- Born: 1896 Liverpool, England of an Irish Family
- Died: 29/12/1970 Belfast, Northern Ireland
- Allegiance: United Kingdom
- Branch: British Army Royal Flying Corps
- Rank: Sergeant
- Service number: P/13911
- Unit: No. 11 Squadron RFC
- Conflicts: World War I • Western Front
- Awards: Military Medal

= Jack Mason (RAF airman) =

British WW1 airman & MM recipient

Sergeant Jack Mason (1896-1968) was a British World War I flying ace credited with five aerial victories.

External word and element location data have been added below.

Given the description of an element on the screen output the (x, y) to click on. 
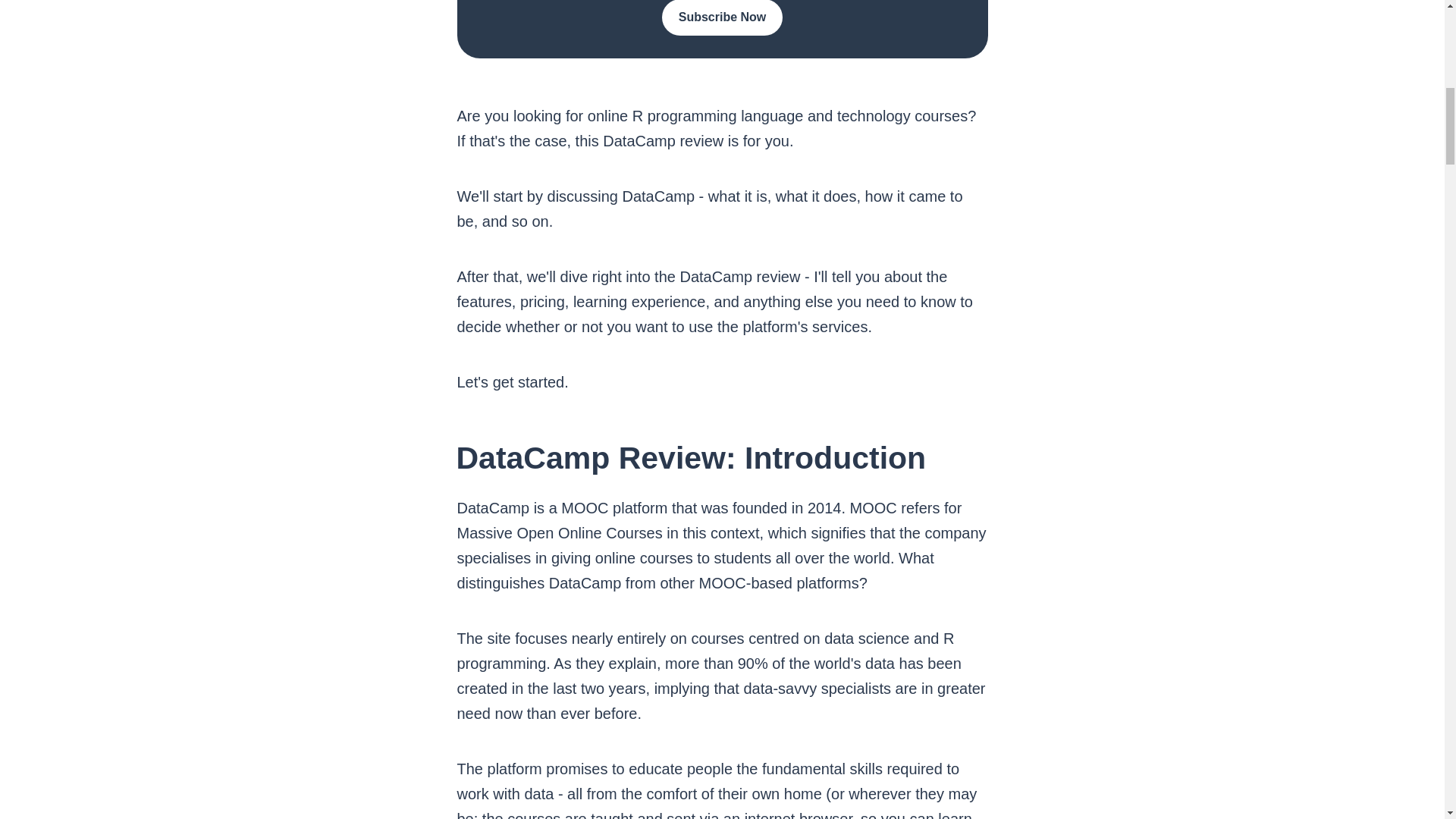
Subscribe Now (722, 18)
Given the description of an element on the screen output the (x, y) to click on. 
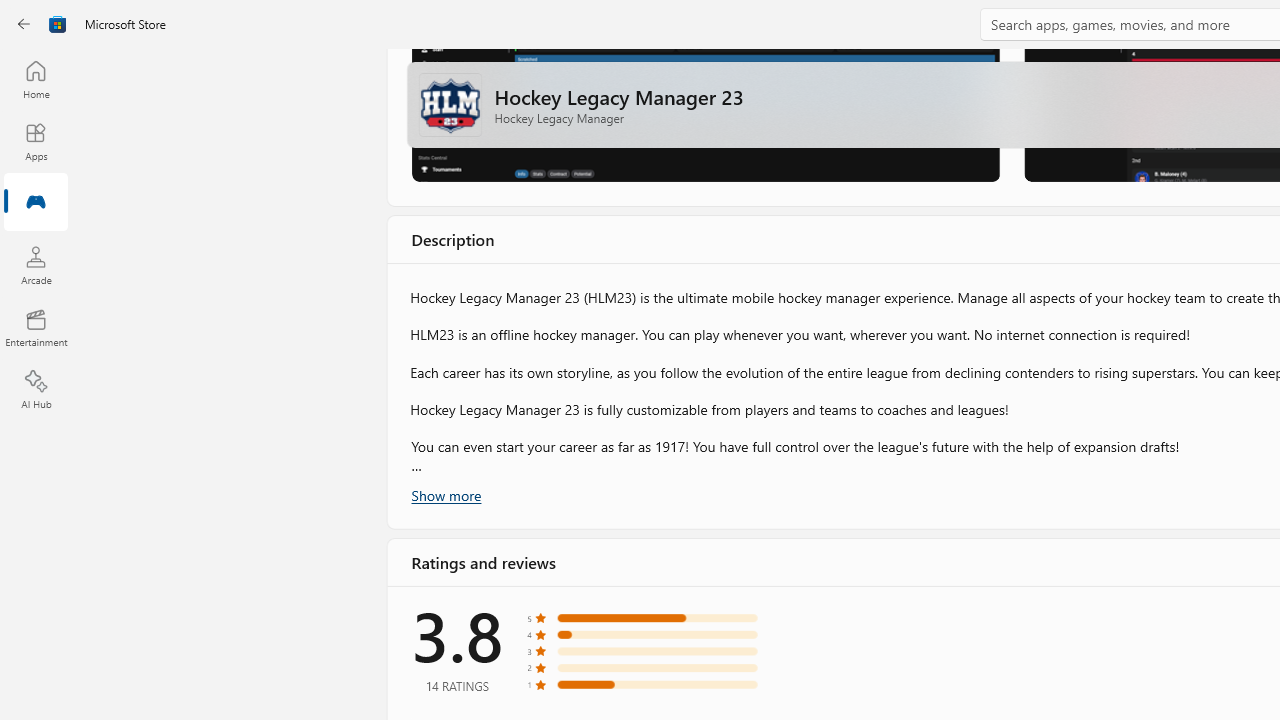
Home (35, 79)
Show more (445, 494)
Back (24, 24)
AI Hub (35, 390)
Apps (35, 141)
Screenshot 1 (704, 114)
Entertainment (35, 327)
Class: Image (58, 24)
Gaming (35, 203)
Arcade (35, 265)
Given the description of an element on the screen output the (x, y) to click on. 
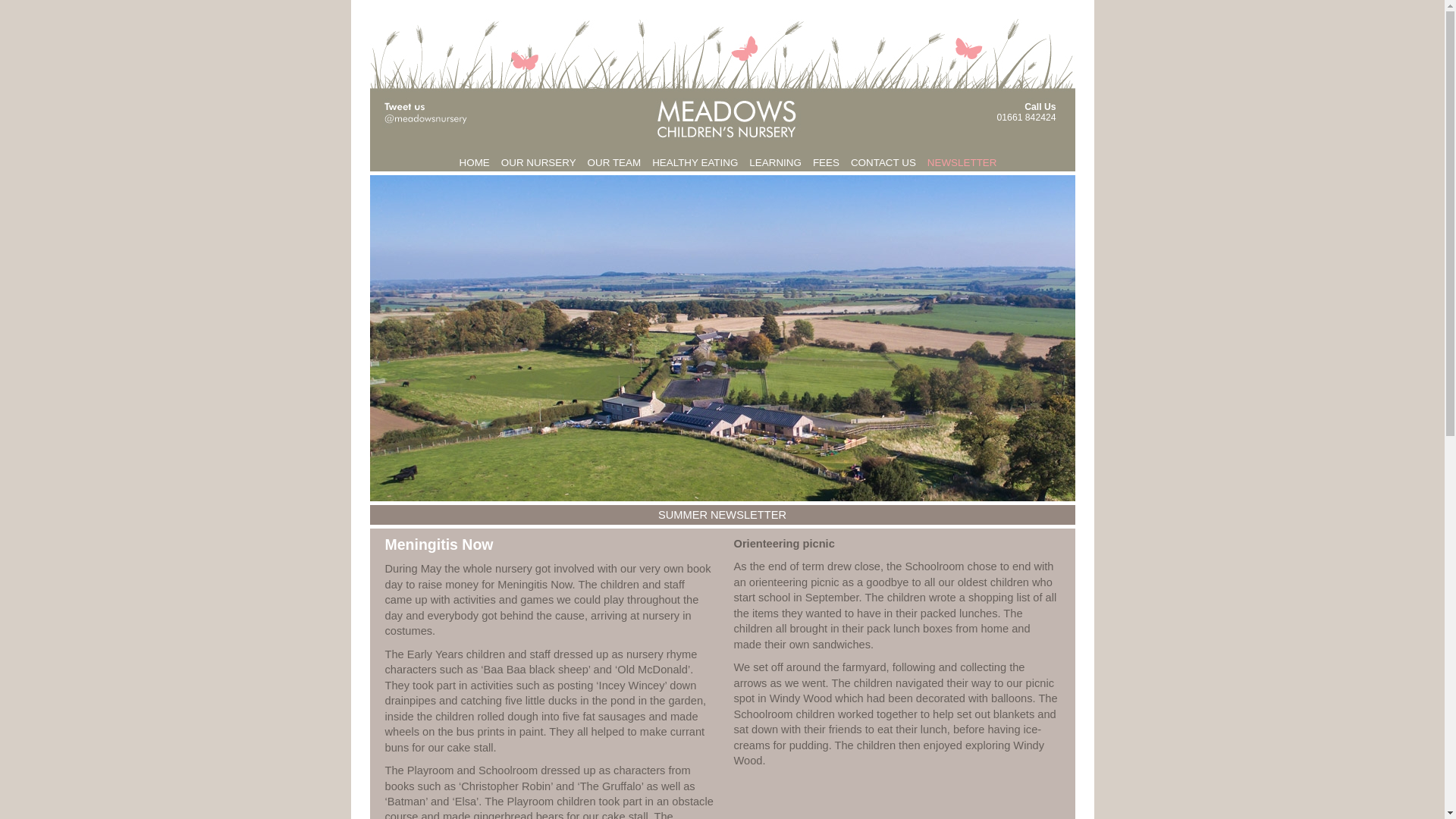
OUR NURSERY (538, 163)
OUR TEAM (615, 163)
CONTACT US (882, 163)
HOME (474, 163)
HEALTHY EATING (695, 163)
NEWSLETTER (962, 163)
LEARNING (775, 163)
FEES (826, 163)
Given the description of an element on the screen output the (x, y) to click on. 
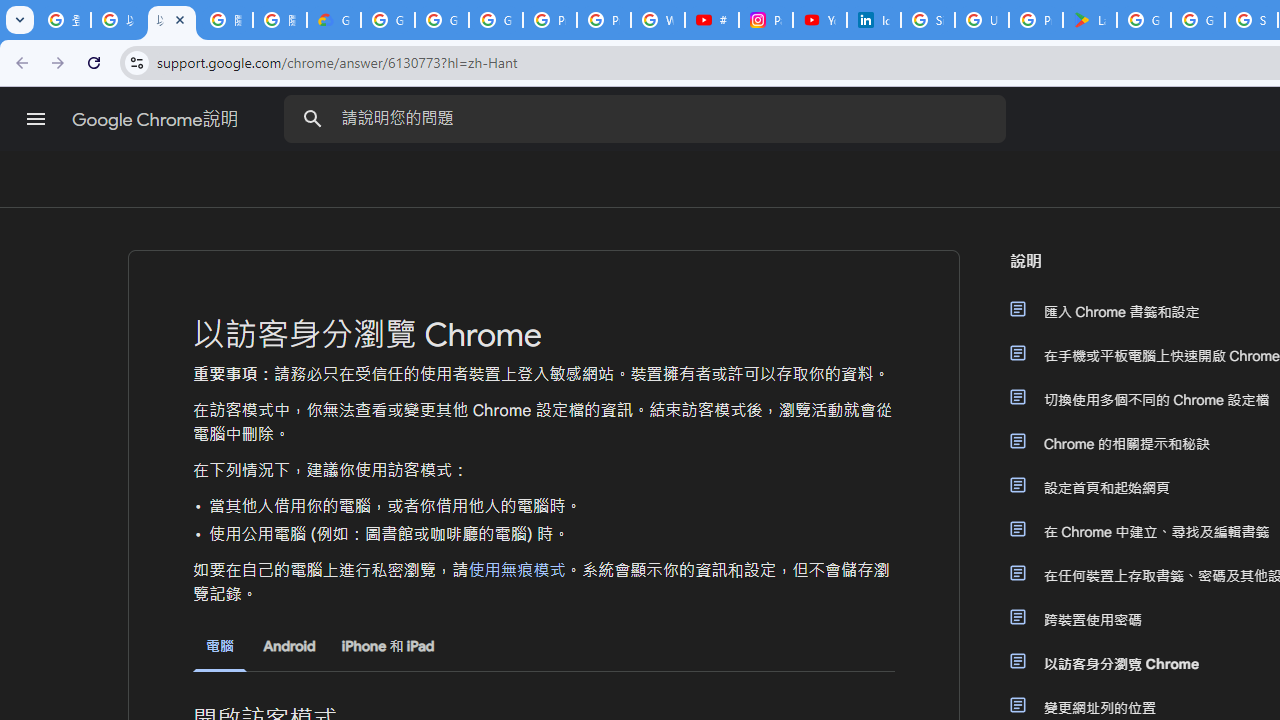
Privacy Help Center - Policies Help (604, 20)
#nbabasketballhighlights - YouTube (711, 20)
Last Shelter: Survival - Apps on Google Play (1089, 20)
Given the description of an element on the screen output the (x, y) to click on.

In 1917, Mason was a Corporal in the Royal Flying Corps, serving as an observer/gunner in No. 11 Squadron, flying the Bristol F.2b two-seater fighter. His first aerial victory came on 8 June, with Captain Richard Raymond-Barker as his pilot, when he drove down out of control an Albatros D.III over Bohain. On 14 August, he drove down an Albatros D.V over Brebières, and on 21 October accounted for three D.Vs over Boiry–Lécluse, with pilot Lieutenant Ronald Mauduit on both occasions.

He gained his own flying licence and was credited with 5 aerial victories.

In November 1917, he was awarded the Military Medal.

During WW2, he again served at the Naval base in Londonderry, was involved in Operation Deadlight, and was awarded the Atlantic Star.